By Leo Gura - September 2, 2018

If you’re a seeker of Truth, you need to understand the concept of Anekāntavāda:

“Anekāntavāda (‘many-sidedness’) refers to the Jain doctrine about metaphysical truths that emerged in ancient India. It states that the ultimate truth and reality is complex and has multiple aspects. According to Jainism, no single, specific statement can describe the nature of existence and the Absolute Truth. This knowledge… is comprehended only by the Arahats (enlightened masters). Other beings and their statements about Absolute Truth are incomplete, and at best a partial truth. All knowledge claims, according to the anekāntavāda doctrine must be qualified in many ways, including being affirmed and denied. The origins of anekāntavāda can be traced back to the teachings of Mahāvīra.”

“The Jain doctrine of anekāntavāda… states that truth and reality is complex and always has multiple aspects. Reality can be experienced, but it is not possible to totally express it with language. Human attempts to communicate is naya, or ‘partial expression of the truth’. Language is not Truth, but a means and attempt to express truth. From truth, according to Māhavira, language returns and not the other way around. One can experience the truth of a taste, but cannot fully express that taste through language. Any attempts to express the experience is syāt, or valid ‘in some respect’ but it still remains a ‘perhaps, just one perspective, incomplete’. In the same way, spiritual truths are complex, they have multiple aspects, language cannot express their plurality, yet through effort and appropriate karma they can be experienced.”

“Māhavira’s approach to answering all metaphysical philosophical questions was a ‘qualified yes’… The Buddha taught the Middle Way, rejecting extremes of the answer ‘it is’ or ‘it is not’ to metaphysical questions. The Māhavira, in contrast, taught his followers to accept both ‘it is’ and ‘it is not’, with ‘perhaps’ qualification and with reconciliation to understand the Absolute reality. The Jain doctrine of anekāntavāda, according to Bimal Matilal, states that ‘no philosophic or metaphysical proposition can be true if it is asserted without any condition or limitation’.”

“For example… all the following seven predicates must be accepted as true for a cooking pot, according to Matilal:

  • from a certain point of view, or in a certain sense, the pot exists
  • from a certain point of view, the pot does not exist
  • from a certain point of view, the pot exists and does not exist
  • from a certain point of view, the pot is inexpressible
  • from a certain point of view, the pot both exists and is inexpressible
  • from a certain point of view, the pot both does not exist and is inexpressible
  • from a certain point of view, the pot exists, does not exist, and is also inexpressible”

Wikipedia: Anekāntavāda

To really understand this is to move into Spiral Dynamics stage Yellow integral Tier 2 cognition, where every perspective is seen as part-true, part-false.
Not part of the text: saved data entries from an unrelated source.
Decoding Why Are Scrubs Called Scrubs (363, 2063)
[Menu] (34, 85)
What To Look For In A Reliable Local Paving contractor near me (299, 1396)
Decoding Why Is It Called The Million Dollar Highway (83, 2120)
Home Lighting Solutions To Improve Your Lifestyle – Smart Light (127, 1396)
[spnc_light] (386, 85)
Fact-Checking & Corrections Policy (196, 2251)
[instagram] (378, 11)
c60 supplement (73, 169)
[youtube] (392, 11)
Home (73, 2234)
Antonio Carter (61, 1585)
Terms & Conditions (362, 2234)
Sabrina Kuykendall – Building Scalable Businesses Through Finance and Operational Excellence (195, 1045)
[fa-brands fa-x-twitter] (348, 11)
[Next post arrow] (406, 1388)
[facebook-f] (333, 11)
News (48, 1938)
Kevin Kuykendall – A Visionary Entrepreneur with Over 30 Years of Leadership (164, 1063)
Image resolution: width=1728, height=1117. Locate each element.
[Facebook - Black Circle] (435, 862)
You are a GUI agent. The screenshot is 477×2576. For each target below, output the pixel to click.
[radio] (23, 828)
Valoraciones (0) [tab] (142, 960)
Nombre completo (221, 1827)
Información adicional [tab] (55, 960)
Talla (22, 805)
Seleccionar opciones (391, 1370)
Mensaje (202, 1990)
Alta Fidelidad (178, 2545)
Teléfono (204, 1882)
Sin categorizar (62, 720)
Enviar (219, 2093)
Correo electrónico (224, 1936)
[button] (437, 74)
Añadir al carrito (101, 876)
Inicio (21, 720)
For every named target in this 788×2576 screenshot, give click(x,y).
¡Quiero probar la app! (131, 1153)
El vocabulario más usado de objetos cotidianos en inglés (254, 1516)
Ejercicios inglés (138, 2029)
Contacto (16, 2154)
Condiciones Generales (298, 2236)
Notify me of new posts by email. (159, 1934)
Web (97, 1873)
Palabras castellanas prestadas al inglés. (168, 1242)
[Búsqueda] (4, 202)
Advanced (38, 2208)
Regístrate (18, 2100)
This requires letting go of the notion of there being totally wrong and totally right perspectives — a notion which the lower Spiral stages cling to vehemently.

Anekāntavāda is relativism, but it is also so much deeper than conventional notions of relativism because there is an Absolute. It just cannot be encapsulated in finite symbols or thoughts.

The Jains have a really high quality epistemology. It’s amazing that Mahavira figured this out 2500 years ago, before the earliest Greek philosophers were even born! Compared to the Hindus the Greeks were savages.